Color Slide Exposed on November 7, 2013.
During my visit with Chris Guss in November we explored Chicago area railroads. This was both a means of making photos while proving needed opportunity to discuss the text for book on Chicago’s railroads that we were authoring (along with Mike Blaszak and John Gruber).
On the morning of November 7th, we drove to South Elgin to intercept an eastward Canadian National ethanol train working the old Illinois Central Iowa Division. Back in the mid-1990s, I knew this route as the Chicago Central & Pacific.
As it turned out the CC&P was just a short-lived regional, perhaps now almost forgotten, swept up in the wave of mergers and acquisitions that characterized the railroad dynamic of the 1990s.
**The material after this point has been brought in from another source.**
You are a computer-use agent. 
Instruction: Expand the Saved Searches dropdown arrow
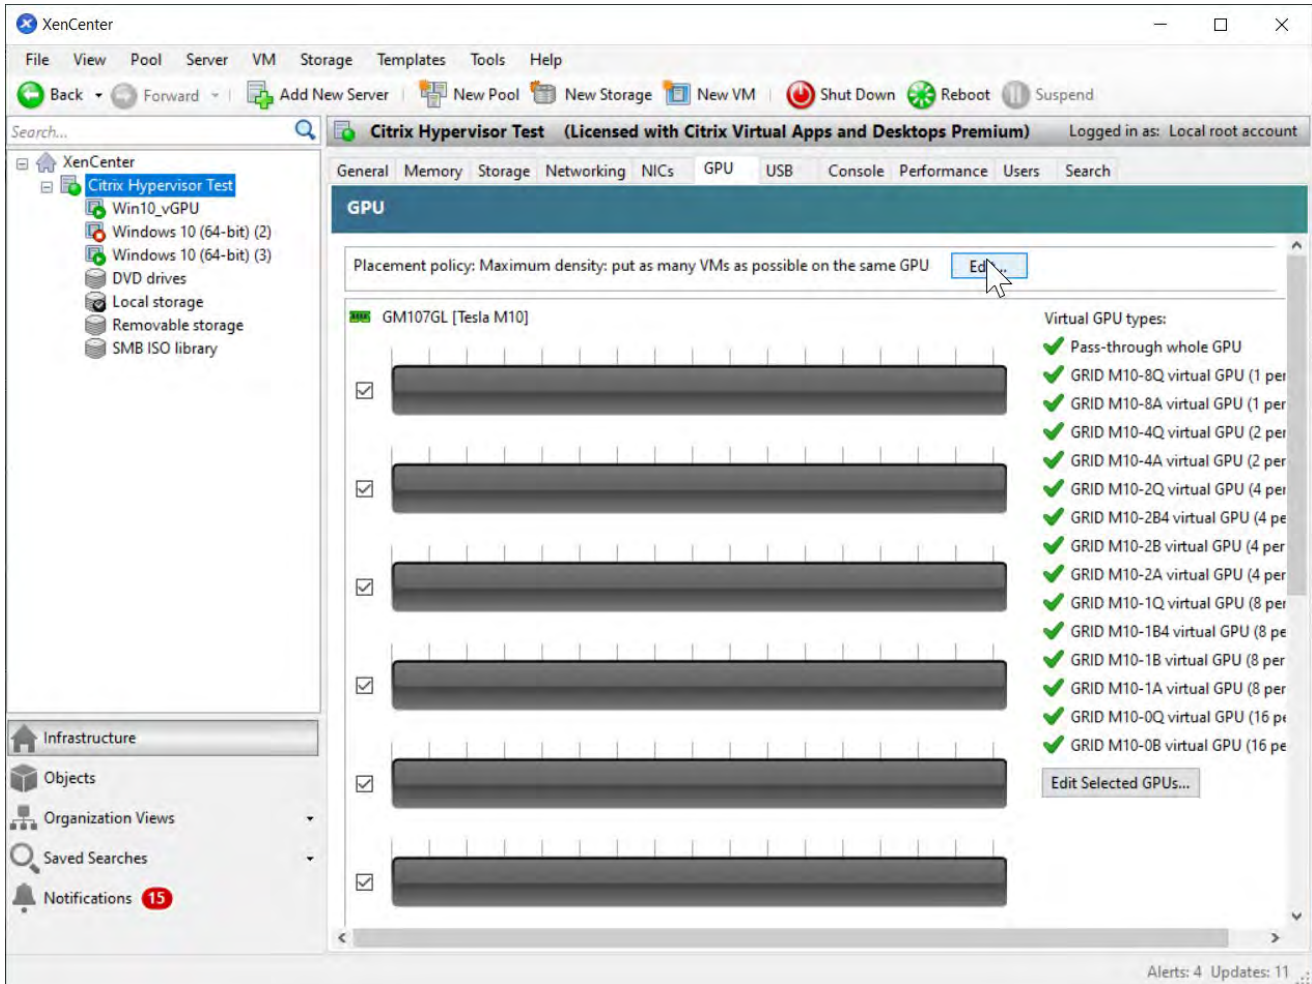coord(310,859)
Chris favored this location off a bicycle trail below a massive highway bridge. On the opposite side of the river are the tracks of the Fox River Trolley Museum.
Although we missed an earlier eastward freight, we arrived in ample time to set up for this train. I exposed several photos using my Canon EOS 7D, and made this color slide using my dad’s Leica M4 that I’d borrowed for the trip.
Making a slide with this Leica allowed me to maintain interesting continuity, since my father made many slides around Chicago with his Leica cameras in the early 1960s. (Incidentally, some of him images will appear in the book, to be published by Voyageur Press later this year).
These days while I largely work with my digital cameras, I still expose a fair bit of film (usually color slides, but sometimes black & white). I have plenty of old film cameras to choose from, and I often carry an EOS 3 loaded with Provia 100F.